▸ The problem: Write out the lines of the material below exactly, beginning at the line with "VIAJE (23, 2118)" and stopping after the line with "Senior Lecturer in Landscape", and leave out the pictures.

▸ Data to use:

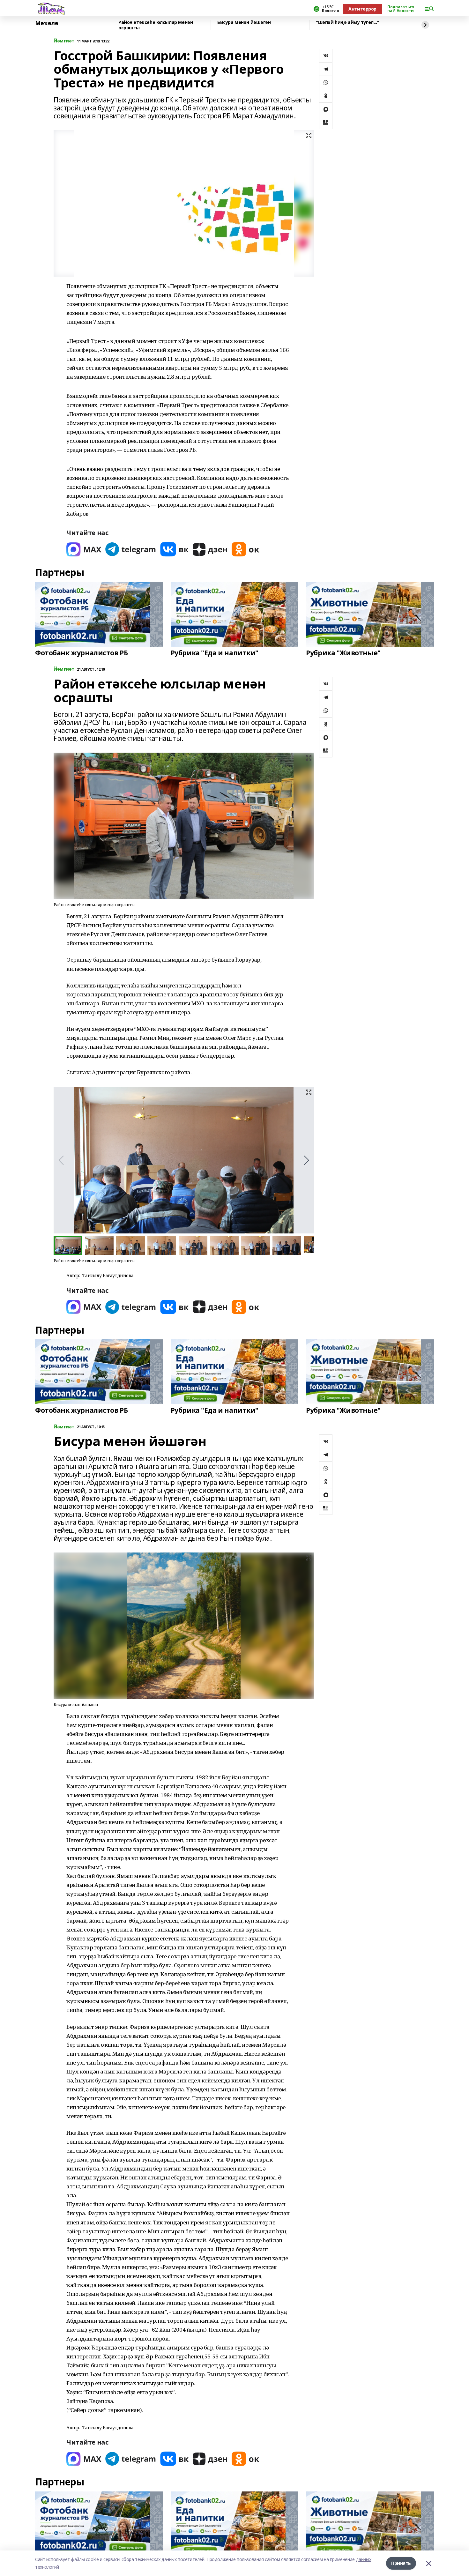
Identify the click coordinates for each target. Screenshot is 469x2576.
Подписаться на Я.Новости (400, 9)
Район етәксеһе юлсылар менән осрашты (155, 25)
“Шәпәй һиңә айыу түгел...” (347, 22)
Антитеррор (362, 9)
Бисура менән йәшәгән (244, 22)
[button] (306, 1160)
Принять (401, 2563)
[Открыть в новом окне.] (83, 549)
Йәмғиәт (64, 41)
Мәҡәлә (46, 23)
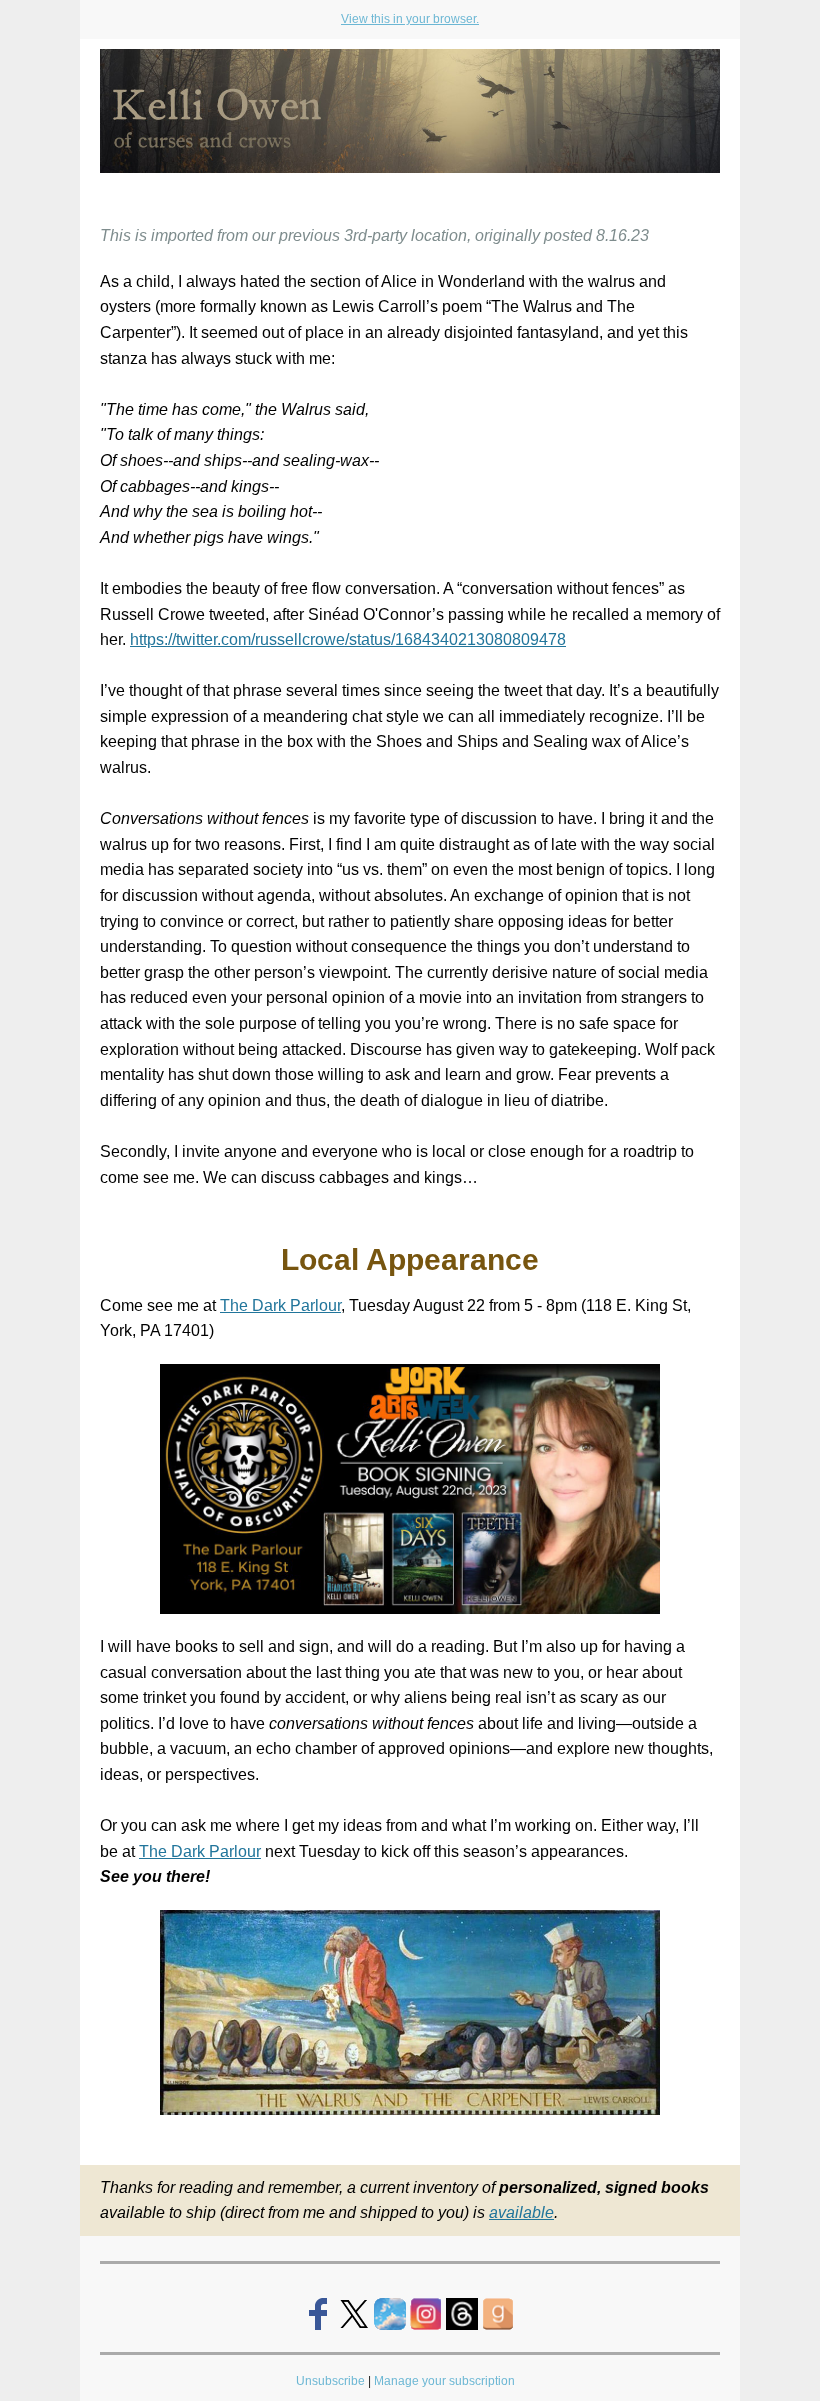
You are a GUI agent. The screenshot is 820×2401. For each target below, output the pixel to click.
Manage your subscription (446, 2381)
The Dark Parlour (280, 1305)
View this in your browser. (410, 19)
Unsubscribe (330, 2381)
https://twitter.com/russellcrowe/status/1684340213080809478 (348, 639)
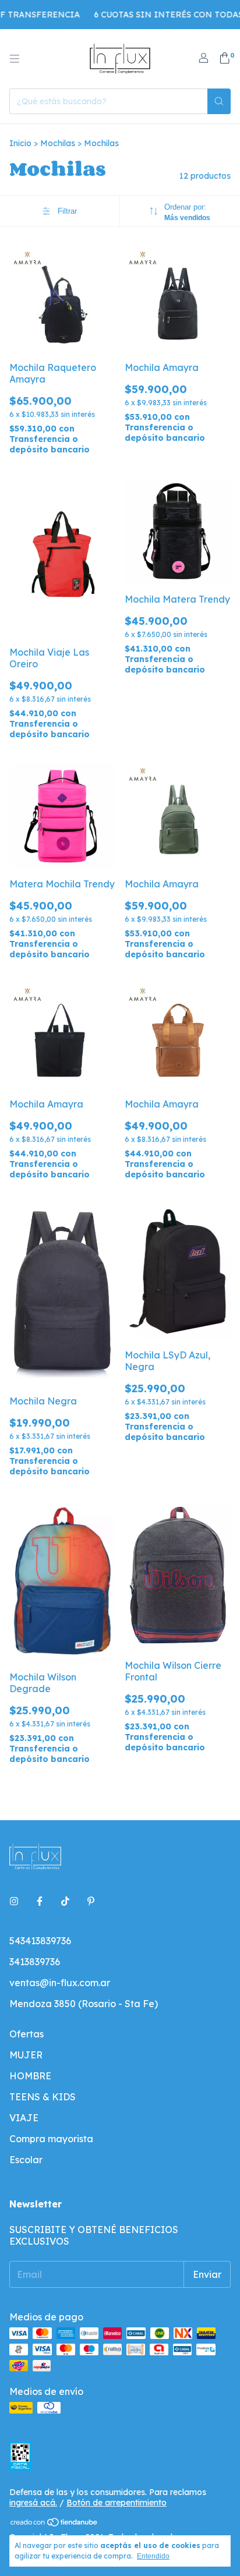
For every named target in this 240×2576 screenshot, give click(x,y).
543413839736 (40, 1941)
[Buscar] (219, 101)
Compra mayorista (51, 2139)
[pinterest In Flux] (91, 1901)
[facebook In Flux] (39, 1901)
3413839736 (34, 1962)
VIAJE (23, 2118)
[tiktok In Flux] (65, 1901)
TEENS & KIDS (42, 2097)
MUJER (26, 2055)
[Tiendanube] (54, 2525)
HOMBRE (30, 2076)
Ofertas (26, 2034)
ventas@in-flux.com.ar (59, 1982)
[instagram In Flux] (14, 1901)
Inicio (20, 143)
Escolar (26, 2159)
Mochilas (57, 143)
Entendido (153, 2556)
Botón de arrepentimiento (116, 2502)
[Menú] (14, 59)
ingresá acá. (33, 2502)
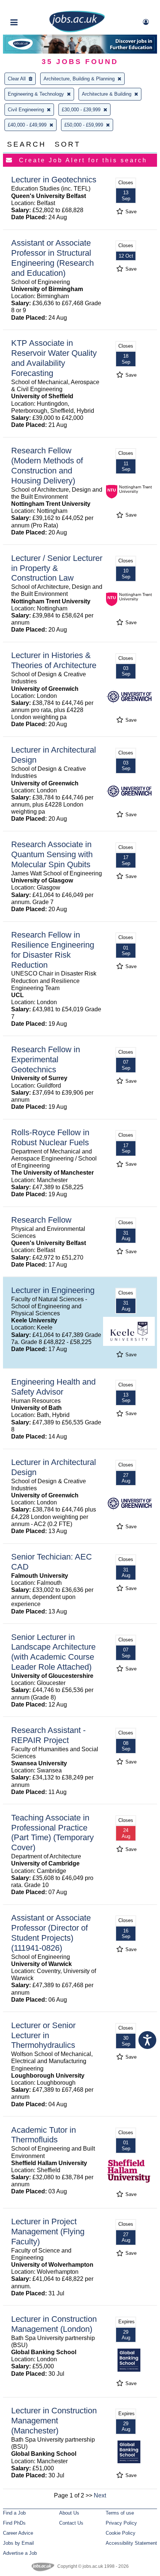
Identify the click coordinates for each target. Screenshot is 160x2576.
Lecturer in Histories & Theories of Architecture (53, 660)
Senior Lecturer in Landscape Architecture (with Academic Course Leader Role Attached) (53, 1652)
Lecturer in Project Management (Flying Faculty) (47, 2231)
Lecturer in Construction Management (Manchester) (54, 2420)
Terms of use (120, 2513)
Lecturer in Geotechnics (53, 179)
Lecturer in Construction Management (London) (54, 2324)
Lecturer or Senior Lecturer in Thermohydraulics (43, 2035)
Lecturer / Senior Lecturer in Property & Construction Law (56, 568)
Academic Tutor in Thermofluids (43, 2135)
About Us (69, 2513)
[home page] (77, 31)
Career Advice (18, 2533)
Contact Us (71, 2523)
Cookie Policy (120, 2533)
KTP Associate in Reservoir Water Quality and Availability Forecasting (54, 358)
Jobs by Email (18, 2543)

▸ Task answer:
VIAJE (23, 2118)
[tiktok In Flux] (65, 1901)
TEENS & KIDS (42, 2097)
MUJER (26, 2055)
[Tiendanube] (54, 2525)
HOMBRE (30, 2076)
Ofertas (26, 2034)
ventas@in-flux.com.ar (59, 1982)
[instagram In Flux] (14, 1901)
Inicio (20, 143)
Escolar (26, 2159)
Mochilas (57, 143)
Entendido (153, 2556)
Botón de arrepentimiento (116, 2502)
[Menú] (14, 59)
ingresá acá. (33, 2502)
Identify the click coordinates for each target. Screenshot is 160x2576.
Lecturer in Histories & Theories of Architecture (53, 660)
Senior Lecturer in Landscape Architecture (with Academic Course Leader Role Attached) (53, 1652)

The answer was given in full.